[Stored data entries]
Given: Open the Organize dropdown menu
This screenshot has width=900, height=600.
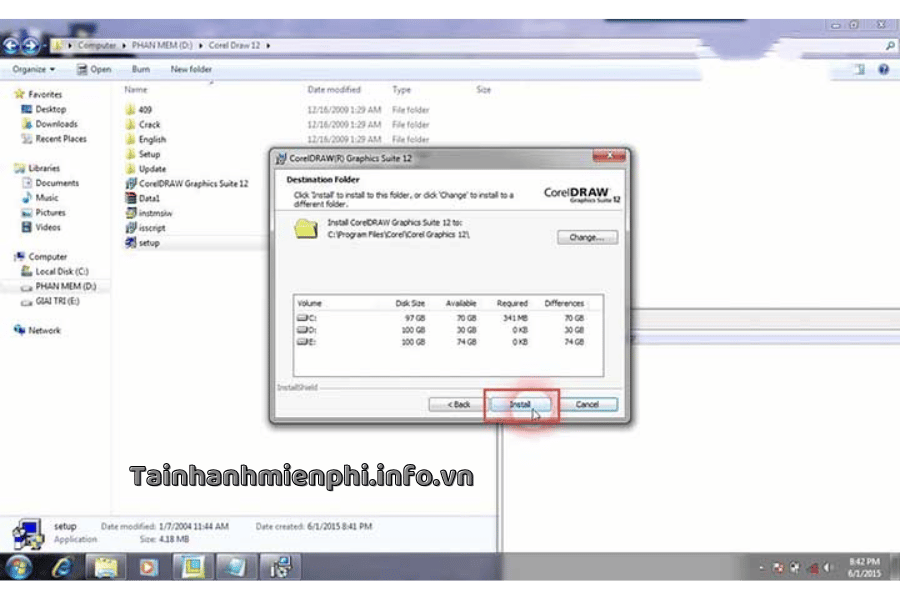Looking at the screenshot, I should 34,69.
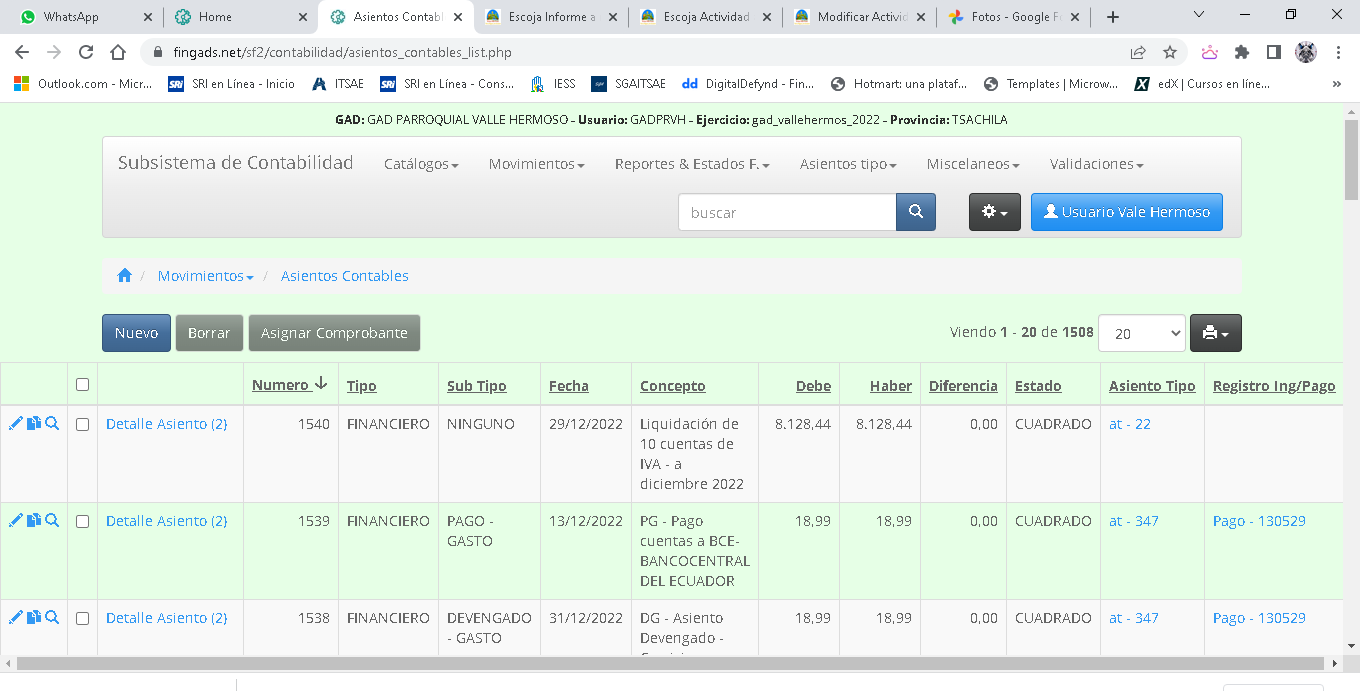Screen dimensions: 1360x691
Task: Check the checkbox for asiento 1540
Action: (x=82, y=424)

[Task to carry out] Each record should appear again exactly as it stands, with no picture included.

[Solution for this problem]
Given: Open the Organize dropdown menu
This screenshot has width=900, height=600.
Looking at the screenshot, I should 34,69.
Screen dimensions: 1360x691
Task: Check the checkbox for asiento 1540
Action: (x=82, y=424)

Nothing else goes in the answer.